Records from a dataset
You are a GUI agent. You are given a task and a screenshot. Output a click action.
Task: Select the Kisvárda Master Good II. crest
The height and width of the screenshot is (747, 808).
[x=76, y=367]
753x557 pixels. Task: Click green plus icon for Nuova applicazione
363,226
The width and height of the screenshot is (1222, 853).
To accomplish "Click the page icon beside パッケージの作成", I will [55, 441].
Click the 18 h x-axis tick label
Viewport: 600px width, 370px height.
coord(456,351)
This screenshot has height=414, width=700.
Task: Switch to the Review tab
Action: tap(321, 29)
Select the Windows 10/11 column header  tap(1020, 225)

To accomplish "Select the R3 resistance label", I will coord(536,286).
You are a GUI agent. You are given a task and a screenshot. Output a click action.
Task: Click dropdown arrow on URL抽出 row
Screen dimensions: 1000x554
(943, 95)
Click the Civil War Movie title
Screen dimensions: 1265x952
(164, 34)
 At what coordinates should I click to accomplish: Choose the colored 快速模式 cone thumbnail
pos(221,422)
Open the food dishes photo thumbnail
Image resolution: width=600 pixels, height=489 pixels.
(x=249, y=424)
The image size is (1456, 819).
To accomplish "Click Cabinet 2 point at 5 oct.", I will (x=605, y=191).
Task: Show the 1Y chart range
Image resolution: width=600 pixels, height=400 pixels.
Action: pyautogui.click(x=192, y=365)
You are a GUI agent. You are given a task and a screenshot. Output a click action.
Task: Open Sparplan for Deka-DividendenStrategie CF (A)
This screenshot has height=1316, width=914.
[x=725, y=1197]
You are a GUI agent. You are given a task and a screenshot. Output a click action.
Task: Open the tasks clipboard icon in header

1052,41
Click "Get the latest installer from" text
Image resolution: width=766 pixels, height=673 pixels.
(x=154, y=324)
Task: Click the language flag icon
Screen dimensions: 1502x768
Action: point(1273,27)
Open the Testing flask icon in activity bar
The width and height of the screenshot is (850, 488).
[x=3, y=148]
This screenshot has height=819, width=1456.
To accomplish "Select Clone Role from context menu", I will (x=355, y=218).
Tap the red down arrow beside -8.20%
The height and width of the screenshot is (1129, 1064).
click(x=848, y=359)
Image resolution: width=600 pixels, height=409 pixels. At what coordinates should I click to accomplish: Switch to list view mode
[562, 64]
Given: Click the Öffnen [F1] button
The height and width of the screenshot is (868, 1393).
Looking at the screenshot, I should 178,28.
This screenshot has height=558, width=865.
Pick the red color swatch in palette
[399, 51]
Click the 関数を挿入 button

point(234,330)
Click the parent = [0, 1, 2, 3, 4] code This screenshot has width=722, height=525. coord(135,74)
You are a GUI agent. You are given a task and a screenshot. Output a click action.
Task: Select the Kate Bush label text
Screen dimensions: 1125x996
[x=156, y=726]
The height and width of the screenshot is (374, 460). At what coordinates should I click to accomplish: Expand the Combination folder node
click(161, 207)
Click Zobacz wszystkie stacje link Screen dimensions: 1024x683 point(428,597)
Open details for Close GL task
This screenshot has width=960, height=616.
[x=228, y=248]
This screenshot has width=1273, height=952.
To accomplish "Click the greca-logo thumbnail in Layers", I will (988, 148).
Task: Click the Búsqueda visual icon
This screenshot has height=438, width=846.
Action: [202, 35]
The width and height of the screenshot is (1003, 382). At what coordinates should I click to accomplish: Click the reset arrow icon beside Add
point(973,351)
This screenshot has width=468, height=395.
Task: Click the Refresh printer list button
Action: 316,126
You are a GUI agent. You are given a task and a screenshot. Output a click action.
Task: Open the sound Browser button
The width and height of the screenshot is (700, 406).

**What this task involves:** Transcribe each record exactly. Leave nothing out.

**Exercise result:**
You are a GUI agent. You are given a task and a screenshot. Output a click action.
Task: Select the Kisvárda Master Good II. crest
The height and width of the screenshot is (747, 808).
[x=76, y=367]
753x557 pixels. Task: Click green plus icon for Nuova applicazione
363,226
The width and height of the screenshot is (1222, 853).
To accomplish "Click the page icon beside パッケージの作成", I will [55, 441].
Click the 18 h x-axis tick label
Viewport: 600px width, 370px height.
coord(456,351)
This screenshot has height=414, width=700.
Task: Switch to the Review tab
Action: tap(321, 29)
Select the Windows 10/11 column header  tap(1020, 225)

To accomplish "Select the R3 resistance label", I will coord(536,286).
You are a GUI agent. You are given a task and a screenshot. Output a click action.
Task: Click dropdown arrow on URL抽出 row
Screen dimensions: 1000x554
(943, 95)
Click the Civil War Movie title
Screen dimensions: 1265x952
(164, 34)
 At what coordinates should I click to accomplish: Choose the colored 快速模式 cone thumbnail
pos(221,422)
Open the food dishes photo thumbnail
Image resolution: width=600 pixels, height=489 pixels.
(x=249, y=424)
The image size is (1456, 819).
To accomplish "Click Cabinet 2 point at 5 oct.", I will (x=605, y=191).
Task: Show the 1Y chart range
Image resolution: width=600 pixels, height=400 pixels.
Action: pyautogui.click(x=192, y=365)
You are a GUI agent. You are given a task and a screenshot. Output a click action.
Task: Open Sparplan for Deka-DividendenStrategie CF (A)
This screenshot has height=1316, width=914.
[x=725, y=1197]
You are a GUI agent. You are given a task and a screenshot. Output a click action.
Task: Open the tasks clipboard icon in header

1052,41
Click "Get the latest installer from" text
Image resolution: width=766 pixels, height=673 pixels.
(x=154, y=324)
Task: Click the language flag icon
Screen dimensions: 1502x768
Action: point(1273,27)
Open the Testing flask icon in activity bar
The width and height of the screenshot is (850, 488).
[x=3, y=148]
This screenshot has height=819, width=1456.
To accomplish "Select Clone Role from context menu", I will (x=355, y=218).
Tap the red down arrow beside -8.20%
The height and width of the screenshot is (1129, 1064).
click(x=848, y=359)
Image resolution: width=600 pixels, height=409 pixels. At what coordinates should I click to accomplish: Switch to list view mode
[562, 64]
Given: Click the Öffnen [F1] button
The height and width of the screenshot is (868, 1393).
Looking at the screenshot, I should 178,28.
This screenshot has height=558, width=865.
Pick the red color swatch in palette
[399, 51]
Click the 関数を挿入 button

point(234,330)
Click the parent = [0, 1, 2, 3, 4] code This screenshot has width=722, height=525. coord(135,74)
You are a GUI agent. You are given a task and a screenshot. Output a click action.
Task: Select the Kate Bush label text
Screen dimensions: 1125x996
[x=156, y=726]
The height and width of the screenshot is (374, 460). At what coordinates should I click to accomplish: Expand the Combination folder node
click(161, 207)
Click Zobacz wszystkie stacje link Screen dimensions: 1024x683 point(428,597)
Open details for Close GL task
This screenshot has width=960, height=616.
[x=228, y=248]
This screenshot has width=1273, height=952.
To accomplish "Click the greca-logo thumbnail in Layers", I will (988, 148).
Task: Click the Búsqueda visual icon
This screenshot has height=438, width=846.
Action: [202, 35]
The width and height of the screenshot is (1003, 382). At what coordinates should I click to accomplish: Click the reset arrow icon beside Add
point(973,351)
This screenshot has width=468, height=395.
Task: Click the Refresh printer list button
Action: 316,126
You are a GUI agent. You are given a task and a screenshot. Output a click action.
Task: Open the sound Browser button
The width and height of the screenshot is (700, 406).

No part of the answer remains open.